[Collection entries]
- Opening Delimiter -

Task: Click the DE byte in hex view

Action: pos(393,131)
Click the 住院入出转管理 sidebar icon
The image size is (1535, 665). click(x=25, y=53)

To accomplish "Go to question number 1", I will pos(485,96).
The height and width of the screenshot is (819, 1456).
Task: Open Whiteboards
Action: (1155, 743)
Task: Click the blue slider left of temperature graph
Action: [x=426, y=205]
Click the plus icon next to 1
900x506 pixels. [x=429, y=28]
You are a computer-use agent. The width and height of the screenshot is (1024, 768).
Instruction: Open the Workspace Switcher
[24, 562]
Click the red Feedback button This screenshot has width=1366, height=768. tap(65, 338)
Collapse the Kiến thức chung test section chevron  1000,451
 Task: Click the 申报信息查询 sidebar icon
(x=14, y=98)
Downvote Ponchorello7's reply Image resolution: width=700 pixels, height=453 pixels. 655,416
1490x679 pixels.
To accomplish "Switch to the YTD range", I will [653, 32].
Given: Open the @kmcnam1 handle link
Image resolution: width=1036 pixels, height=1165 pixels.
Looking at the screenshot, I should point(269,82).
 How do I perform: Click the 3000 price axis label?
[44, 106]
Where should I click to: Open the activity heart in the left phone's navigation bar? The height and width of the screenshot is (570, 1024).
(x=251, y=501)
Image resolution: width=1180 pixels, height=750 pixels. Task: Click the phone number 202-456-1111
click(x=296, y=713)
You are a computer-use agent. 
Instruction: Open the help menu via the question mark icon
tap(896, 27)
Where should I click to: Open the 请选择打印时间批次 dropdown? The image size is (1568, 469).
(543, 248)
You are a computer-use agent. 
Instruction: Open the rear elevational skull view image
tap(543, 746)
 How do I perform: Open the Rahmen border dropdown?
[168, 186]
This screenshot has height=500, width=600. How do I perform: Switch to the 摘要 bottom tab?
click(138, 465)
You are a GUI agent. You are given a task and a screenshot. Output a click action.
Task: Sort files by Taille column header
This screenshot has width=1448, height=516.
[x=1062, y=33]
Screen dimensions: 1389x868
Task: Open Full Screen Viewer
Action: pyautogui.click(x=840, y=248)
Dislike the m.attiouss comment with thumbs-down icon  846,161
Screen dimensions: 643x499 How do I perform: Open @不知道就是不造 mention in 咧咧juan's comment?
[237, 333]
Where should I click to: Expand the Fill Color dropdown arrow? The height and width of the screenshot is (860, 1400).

- Closing Delimiter -

• **Try it**:
Without leaving anything out, repeat the data exactly.

• **Reply**:
Task: Click the DE byte in hex view

Action: pos(393,131)
Click the 住院入出转管理 sidebar icon
The image size is (1535, 665). click(x=25, y=53)

To accomplish "Go to question number 1", I will pos(485,96).
The height and width of the screenshot is (819, 1456).
Task: Open Whiteboards
Action: (1155, 743)
Task: Click the blue slider left of temperature graph
Action: [x=426, y=205]
Click the plus icon next to 1
900x506 pixels. [x=429, y=28]
You are a computer-use agent. The width and height of the screenshot is (1024, 768).
Instruction: Open the Workspace Switcher
[24, 562]
Click the red Feedback button This screenshot has width=1366, height=768. tap(65, 338)
Collapse the Kiến thức chung test section chevron  1000,451
 Task: Click the 申报信息查询 sidebar icon
(x=14, y=98)
Downvote Ponchorello7's reply Image resolution: width=700 pixels, height=453 pixels. 655,416
1490x679 pixels.
To accomplish "Switch to the YTD range", I will [653, 32].
Given: Open the @kmcnam1 handle link
Image resolution: width=1036 pixels, height=1165 pixels.
Looking at the screenshot, I should point(269,82).
 How do I perform: Click the 3000 price axis label?
[44, 106]
Where should I click to: Open the activity heart in the left phone's navigation bar? The height and width of the screenshot is (570, 1024).
(x=251, y=501)
Image resolution: width=1180 pixels, height=750 pixels. Task: Click the phone number 202-456-1111
click(x=296, y=713)
You are a computer-use agent. 
Instruction: Open the help menu via the question mark icon
tap(896, 27)
Where should I click to: Open the 请选择打印时间批次 dropdown? The image size is (1568, 469).
(543, 248)
You are a computer-use agent. 
Instruction: Open the rear elevational skull view image
tap(543, 746)
 How do I perform: Open the Rahmen border dropdown?
[168, 186]
This screenshot has height=500, width=600. How do I perform: Switch to the 摘要 bottom tab?
click(138, 465)
You are a GUI agent. You are given a task and a screenshot. Output a click action.
Task: Sort files by Taille column header
This screenshot has width=1448, height=516.
[x=1062, y=33]
Screen dimensions: 1389x868
Task: Open Full Screen Viewer
Action: pyautogui.click(x=840, y=248)
Dislike the m.attiouss comment with thumbs-down icon  846,161
Screen dimensions: 643x499 How do I perform: Open @不知道就是不造 mention in 咧咧juan's comment?
[237, 333]
Where should I click to: Expand the Fill Color dropdown arrow? The height and width of the screenshot is (860, 1400).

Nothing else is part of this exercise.